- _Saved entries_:
++++++++

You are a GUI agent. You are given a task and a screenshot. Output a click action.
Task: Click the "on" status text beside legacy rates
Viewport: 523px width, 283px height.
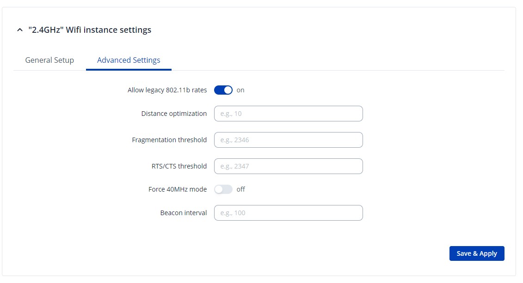tap(240, 90)
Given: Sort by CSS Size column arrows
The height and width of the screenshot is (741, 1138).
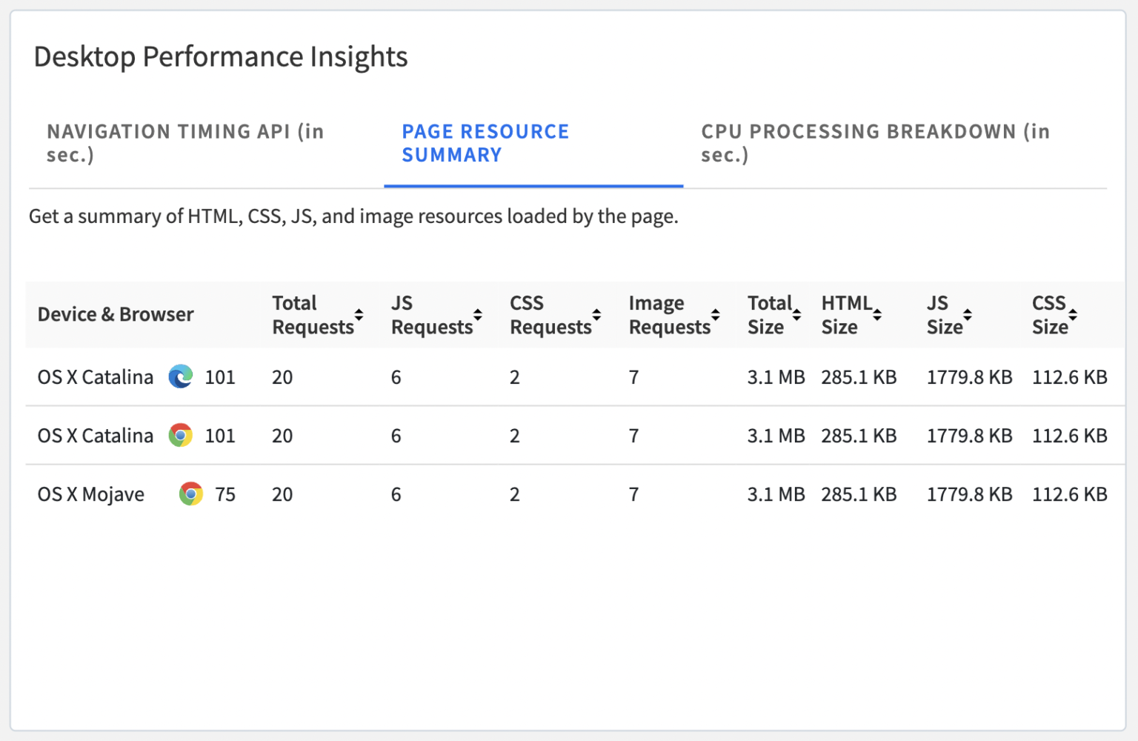Looking at the screenshot, I should [1073, 315].
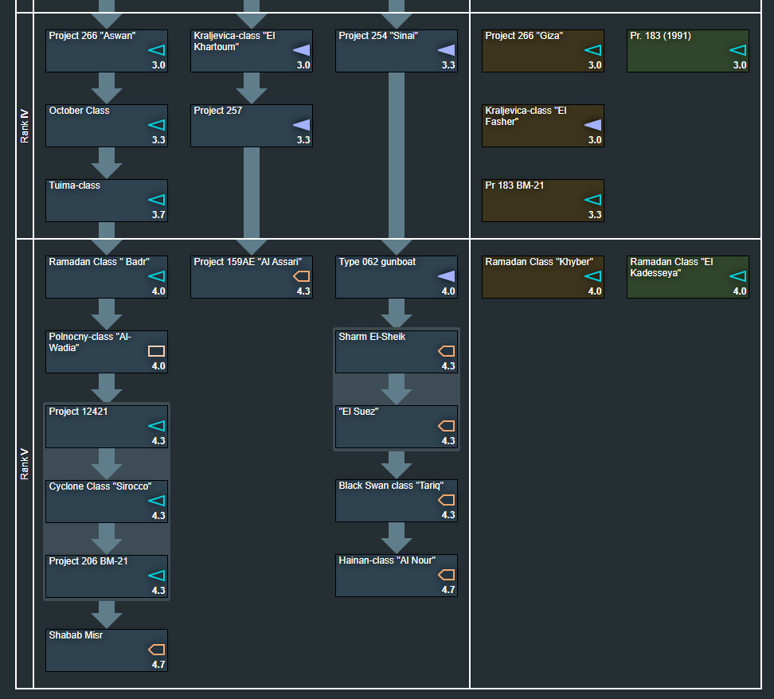Screen dimensions: 774x699
Task: Click the orange icon on Hainan-class "Al Nour"
Action: pyautogui.click(x=447, y=575)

++++++++

- _GOAL OF THE EXERCISE_: The records must appear again word for word, though none of their pictures should.

- _ANSWER AREA_:
You are a GUI agent. You are given a task and a screenshot. Output a click action.
Task: Click the "on" status text beside legacy rates
Viewport: 523px width, 283px height.
tap(240, 90)
Given: Sort by CSS Size column arrows
The height and width of the screenshot is (741, 1138).
Looking at the screenshot, I should [1073, 315].
Screen dimensions: 774x699
Task: Click the orange icon on Hainan-class "Al Nour"
Action: pyautogui.click(x=447, y=575)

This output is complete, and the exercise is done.